Aboriginal and Torres Strait Islander peoples’ unique and timeless connection to land is the special focus and theme of this year’s National NAIDOC Week celebrations.
The theme – We all Stand on Sacred Ground: Learn, Respect and Celebrate – highlights Aboriginal and Torres Strait Islander peoples’ strong spiritual and cultural connection to land and sea.
The National NAIDOC Committee encourages all Australians, young and old, to embrace the 2015 National NAIDOC theme and to respect and celebrate local and national sites of significance or ‘sacred places’ and to learn of their traditional names, history and stories.
For Aboriginal and Torres Strait Islander peoples, a sacred place could be a geographic feature like a river or lake, a beach, bays, inlets, hills or mountain ranges. They could also be ceremonial grounds, galleries of rock art or engravings, or places used for gathering for cultural practices.
As the oldest continuing culture on the planet, the living culture of Aboriginal and Torres Strait Islander peoples is intrinsically linked with these sacred places. Long before European arrival, these places had traditional names that reflect the timeless relationship between the people and the land. Often they are connected with Dreaming stories or tell of the meaning of an area.

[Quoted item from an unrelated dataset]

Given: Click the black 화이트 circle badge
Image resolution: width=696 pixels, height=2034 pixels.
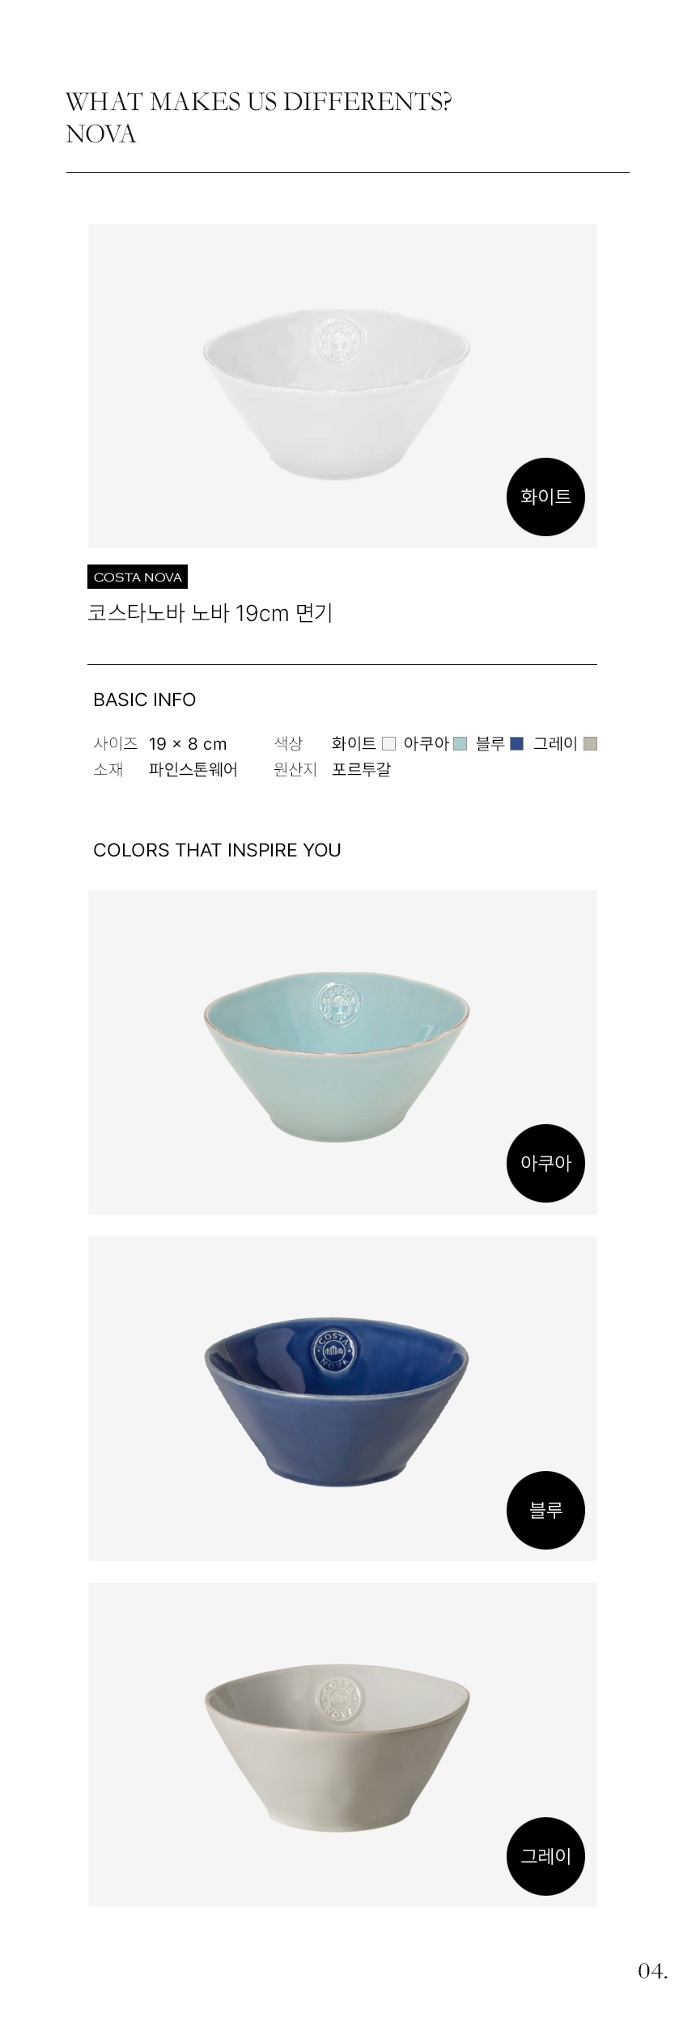Looking at the screenshot, I should point(545,497).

National NAIDOC Committee co-chairs Anne Martin and Benjamin Mitchell said this year’s theme is an opportunity to pay our respects to country, acknowledge those who work tirelessly on preserving land, sea and culture and to celebrate our many sacred and significant places.
Benjamin said that these places have been of important significance for Aboriginal and Torres Strait Islander people for tens of thousands of years.

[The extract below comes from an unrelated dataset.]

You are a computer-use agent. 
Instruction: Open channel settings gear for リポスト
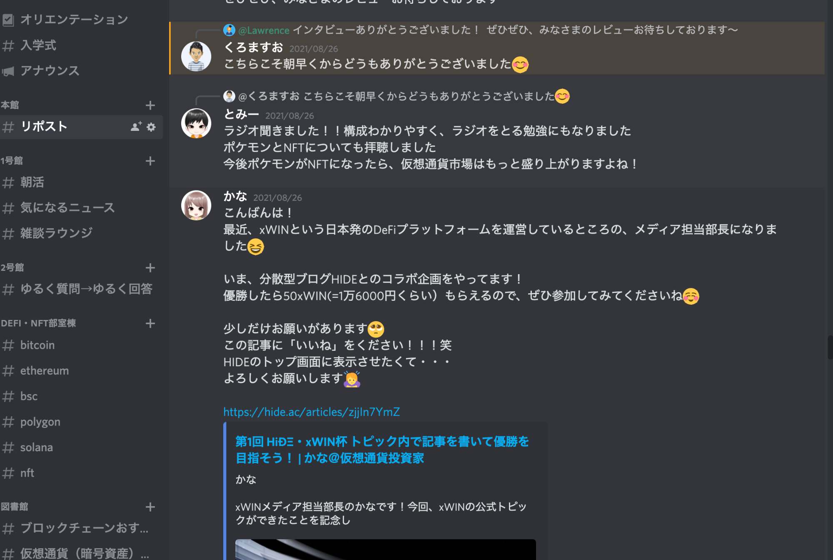click(x=151, y=127)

“Lots of places in your local region, your town or your city have traditional names and dreaming stories and we encourage everyone to learn more about their history, their meaning and the extraordinary relationship they have to the traditional custodians.”
Anne points out that this year’s theme was specifically chosen to also highlight and celebrate a significant anniversary of one of Australia’s most iconic sacred places – Uluru.
“2015 marks the 30th anniversary of the ‘Handback’ of Uluru to its traditional owners on 26 October 1985 and we wanted to honour and share their story with the nation.”